EXERCISE DESCRIPTION: Exactly retype the lines of the material from its first line to the line with "Close the dialog with the red X icon", including both.

DATASET RECORDS:
.....
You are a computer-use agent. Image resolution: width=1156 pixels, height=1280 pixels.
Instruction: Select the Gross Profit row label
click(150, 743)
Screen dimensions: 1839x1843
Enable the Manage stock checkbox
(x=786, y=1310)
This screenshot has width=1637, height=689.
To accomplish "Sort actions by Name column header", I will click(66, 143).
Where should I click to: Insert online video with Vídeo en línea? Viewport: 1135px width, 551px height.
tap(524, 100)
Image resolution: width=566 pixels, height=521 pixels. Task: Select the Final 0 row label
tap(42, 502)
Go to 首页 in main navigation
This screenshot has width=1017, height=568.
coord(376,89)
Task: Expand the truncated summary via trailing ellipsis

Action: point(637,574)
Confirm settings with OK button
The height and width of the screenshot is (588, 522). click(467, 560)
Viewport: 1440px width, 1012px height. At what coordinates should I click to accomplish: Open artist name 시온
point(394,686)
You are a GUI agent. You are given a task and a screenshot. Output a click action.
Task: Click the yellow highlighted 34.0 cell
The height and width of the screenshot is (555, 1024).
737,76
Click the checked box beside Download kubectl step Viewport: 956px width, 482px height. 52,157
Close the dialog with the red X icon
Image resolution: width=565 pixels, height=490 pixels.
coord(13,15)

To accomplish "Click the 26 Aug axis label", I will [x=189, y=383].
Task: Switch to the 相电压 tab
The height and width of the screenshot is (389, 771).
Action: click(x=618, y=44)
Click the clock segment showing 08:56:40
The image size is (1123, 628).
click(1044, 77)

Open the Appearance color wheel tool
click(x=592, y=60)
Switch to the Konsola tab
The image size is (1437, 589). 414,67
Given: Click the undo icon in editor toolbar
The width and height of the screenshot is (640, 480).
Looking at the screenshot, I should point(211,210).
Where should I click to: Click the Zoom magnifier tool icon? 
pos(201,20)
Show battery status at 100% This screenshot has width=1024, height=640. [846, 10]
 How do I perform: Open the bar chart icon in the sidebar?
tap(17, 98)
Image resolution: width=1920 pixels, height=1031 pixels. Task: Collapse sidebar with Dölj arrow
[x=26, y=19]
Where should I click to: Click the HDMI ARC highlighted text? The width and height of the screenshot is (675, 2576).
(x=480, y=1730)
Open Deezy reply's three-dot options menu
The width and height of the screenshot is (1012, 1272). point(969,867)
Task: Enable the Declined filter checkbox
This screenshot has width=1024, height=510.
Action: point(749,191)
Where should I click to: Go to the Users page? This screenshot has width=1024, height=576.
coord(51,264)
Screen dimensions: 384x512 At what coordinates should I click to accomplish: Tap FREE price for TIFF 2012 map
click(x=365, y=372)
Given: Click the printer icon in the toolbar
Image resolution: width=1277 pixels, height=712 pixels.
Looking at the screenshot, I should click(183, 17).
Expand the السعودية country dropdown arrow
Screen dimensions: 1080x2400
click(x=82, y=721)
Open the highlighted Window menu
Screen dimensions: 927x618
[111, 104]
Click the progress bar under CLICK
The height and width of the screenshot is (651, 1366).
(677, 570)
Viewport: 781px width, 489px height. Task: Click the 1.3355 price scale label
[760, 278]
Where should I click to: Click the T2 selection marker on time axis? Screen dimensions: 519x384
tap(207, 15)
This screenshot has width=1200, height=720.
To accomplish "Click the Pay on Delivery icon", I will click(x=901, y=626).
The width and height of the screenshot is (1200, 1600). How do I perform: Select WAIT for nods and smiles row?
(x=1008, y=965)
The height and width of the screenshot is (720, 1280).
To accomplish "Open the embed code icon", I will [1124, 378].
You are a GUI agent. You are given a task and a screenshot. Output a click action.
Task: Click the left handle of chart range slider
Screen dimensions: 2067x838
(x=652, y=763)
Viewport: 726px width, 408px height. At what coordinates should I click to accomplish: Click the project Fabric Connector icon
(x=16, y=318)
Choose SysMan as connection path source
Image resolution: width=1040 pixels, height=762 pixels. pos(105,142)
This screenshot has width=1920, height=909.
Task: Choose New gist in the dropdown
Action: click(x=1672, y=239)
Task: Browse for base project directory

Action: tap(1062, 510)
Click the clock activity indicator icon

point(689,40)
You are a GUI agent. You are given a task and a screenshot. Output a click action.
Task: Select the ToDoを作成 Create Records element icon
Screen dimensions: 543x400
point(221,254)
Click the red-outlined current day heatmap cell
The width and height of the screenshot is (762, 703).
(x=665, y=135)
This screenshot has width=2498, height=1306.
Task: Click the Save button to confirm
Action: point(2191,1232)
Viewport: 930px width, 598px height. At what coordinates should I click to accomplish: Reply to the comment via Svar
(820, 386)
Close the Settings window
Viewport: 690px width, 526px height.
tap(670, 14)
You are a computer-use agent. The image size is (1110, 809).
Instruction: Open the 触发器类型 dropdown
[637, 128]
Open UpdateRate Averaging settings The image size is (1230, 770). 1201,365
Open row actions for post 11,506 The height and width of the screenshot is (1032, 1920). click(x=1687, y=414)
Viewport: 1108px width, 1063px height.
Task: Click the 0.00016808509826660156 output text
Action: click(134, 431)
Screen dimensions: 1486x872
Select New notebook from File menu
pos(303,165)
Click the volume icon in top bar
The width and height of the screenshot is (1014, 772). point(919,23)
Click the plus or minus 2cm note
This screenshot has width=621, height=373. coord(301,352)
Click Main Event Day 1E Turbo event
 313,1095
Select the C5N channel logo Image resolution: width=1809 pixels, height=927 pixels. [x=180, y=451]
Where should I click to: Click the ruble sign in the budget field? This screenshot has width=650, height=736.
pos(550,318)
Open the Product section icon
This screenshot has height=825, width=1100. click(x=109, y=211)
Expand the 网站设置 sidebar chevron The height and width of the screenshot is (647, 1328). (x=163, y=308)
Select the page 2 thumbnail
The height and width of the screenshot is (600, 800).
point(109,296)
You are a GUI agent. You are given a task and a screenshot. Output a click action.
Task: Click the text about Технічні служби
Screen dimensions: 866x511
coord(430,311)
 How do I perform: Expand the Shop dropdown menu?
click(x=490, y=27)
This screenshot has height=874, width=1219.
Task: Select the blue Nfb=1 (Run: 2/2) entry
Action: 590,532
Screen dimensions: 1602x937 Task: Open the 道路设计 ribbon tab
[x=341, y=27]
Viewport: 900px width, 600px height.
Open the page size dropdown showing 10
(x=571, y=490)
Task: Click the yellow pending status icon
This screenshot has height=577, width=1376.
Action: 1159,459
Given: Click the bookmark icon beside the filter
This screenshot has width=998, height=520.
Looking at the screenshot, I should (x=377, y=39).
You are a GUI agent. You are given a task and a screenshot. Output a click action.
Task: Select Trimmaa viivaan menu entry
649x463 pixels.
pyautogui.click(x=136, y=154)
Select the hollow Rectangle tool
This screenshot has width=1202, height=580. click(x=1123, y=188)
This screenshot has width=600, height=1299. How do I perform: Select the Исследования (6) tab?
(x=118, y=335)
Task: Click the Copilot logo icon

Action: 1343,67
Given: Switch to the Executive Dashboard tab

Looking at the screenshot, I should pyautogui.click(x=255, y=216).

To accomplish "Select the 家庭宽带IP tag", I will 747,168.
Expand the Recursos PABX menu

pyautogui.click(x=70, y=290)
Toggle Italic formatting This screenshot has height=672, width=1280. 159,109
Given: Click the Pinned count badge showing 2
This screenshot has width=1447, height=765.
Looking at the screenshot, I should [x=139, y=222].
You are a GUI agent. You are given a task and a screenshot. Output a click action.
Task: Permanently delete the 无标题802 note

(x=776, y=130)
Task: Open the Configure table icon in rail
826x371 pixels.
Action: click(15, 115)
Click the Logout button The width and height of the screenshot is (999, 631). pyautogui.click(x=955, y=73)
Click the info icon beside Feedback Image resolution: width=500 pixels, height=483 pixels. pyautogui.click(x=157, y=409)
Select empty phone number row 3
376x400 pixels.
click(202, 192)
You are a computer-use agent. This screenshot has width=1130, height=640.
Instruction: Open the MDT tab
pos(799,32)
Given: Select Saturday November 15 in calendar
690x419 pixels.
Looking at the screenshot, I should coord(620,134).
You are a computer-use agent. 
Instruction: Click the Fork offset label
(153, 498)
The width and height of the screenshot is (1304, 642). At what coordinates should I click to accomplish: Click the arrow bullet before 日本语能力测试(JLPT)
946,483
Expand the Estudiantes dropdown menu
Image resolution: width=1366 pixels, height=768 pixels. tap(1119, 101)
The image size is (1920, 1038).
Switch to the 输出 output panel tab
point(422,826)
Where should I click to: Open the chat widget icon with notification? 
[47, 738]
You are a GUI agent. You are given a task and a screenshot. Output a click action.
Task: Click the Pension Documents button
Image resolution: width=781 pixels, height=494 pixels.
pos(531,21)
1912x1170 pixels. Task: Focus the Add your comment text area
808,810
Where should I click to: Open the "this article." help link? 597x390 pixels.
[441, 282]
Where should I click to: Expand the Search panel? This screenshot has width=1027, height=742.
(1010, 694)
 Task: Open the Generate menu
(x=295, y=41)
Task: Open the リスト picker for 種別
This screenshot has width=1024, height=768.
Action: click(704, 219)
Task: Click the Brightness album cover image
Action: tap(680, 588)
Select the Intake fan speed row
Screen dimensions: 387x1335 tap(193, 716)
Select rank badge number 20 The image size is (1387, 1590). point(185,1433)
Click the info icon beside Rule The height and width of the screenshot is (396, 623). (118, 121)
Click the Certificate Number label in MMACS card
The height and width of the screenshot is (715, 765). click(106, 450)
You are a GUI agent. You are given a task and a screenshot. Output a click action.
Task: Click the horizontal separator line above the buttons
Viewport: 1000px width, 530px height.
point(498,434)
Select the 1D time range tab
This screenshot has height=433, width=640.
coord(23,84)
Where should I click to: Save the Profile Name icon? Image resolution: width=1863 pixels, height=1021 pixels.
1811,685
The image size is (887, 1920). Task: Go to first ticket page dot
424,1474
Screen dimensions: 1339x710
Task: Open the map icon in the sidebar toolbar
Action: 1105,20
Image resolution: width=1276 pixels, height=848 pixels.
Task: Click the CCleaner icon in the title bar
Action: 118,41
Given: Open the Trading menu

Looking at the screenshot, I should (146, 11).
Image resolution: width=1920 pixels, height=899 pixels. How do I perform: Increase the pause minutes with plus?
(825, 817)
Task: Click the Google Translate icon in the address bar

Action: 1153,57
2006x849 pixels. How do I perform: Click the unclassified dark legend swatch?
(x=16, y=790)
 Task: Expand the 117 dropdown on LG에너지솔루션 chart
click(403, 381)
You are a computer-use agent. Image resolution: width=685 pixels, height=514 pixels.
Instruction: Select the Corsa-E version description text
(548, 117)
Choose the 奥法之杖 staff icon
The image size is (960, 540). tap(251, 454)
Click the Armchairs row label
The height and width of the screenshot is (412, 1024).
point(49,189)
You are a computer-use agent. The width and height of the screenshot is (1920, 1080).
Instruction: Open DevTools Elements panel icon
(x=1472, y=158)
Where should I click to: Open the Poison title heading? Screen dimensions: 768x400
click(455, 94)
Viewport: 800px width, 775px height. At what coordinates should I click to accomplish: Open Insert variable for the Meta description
.....
TASK ANSWER:
You are a computer-use agent. Image resolution: width=1156 pixels, height=1280 pixels.
Instruction: Select the Gross Profit row label
click(150, 743)
Screen dimensions: 1839x1843
Enable the Manage stock checkbox
(x=786, y=1310)
This screenshot has width=1637, height=689.
To accomplish "Sort actions by Name column header", I will click(66, 143).
Where should I click to: Insert online video with Vídeo en línea? Viewport: 1135px width, 551px height.
tap(524, 100)
Image resolution: width=566 pixels, height=521 pixels. Task: Select the Final 0 row label
tap(42, 502)
Go to 首页 in main navigation
This screenshot has width=1017, height=568.
coord(376,89)
Task: Expand the truncated summary via trailing ellipsis

Action: point(637,574)
Confirm settings with OK button
The height and width of the screenshot is (588, 522). click(467, 560)
Viewport: 1440px width, 1012px height. At what coordinates should I click to accomplish: Open artist name 시온
point(394,686)
You are a GUI agent. You are given a task and a screenshot. Output a click action.
Task: Click the yellow highlighted 34.0 cell
The height and width of the screenshot is (555, 1024).
737,76
Click the checked box beside Download kubectl step Viewport: 956px width, 482px height. 52,157
Close the dialog with the red X icon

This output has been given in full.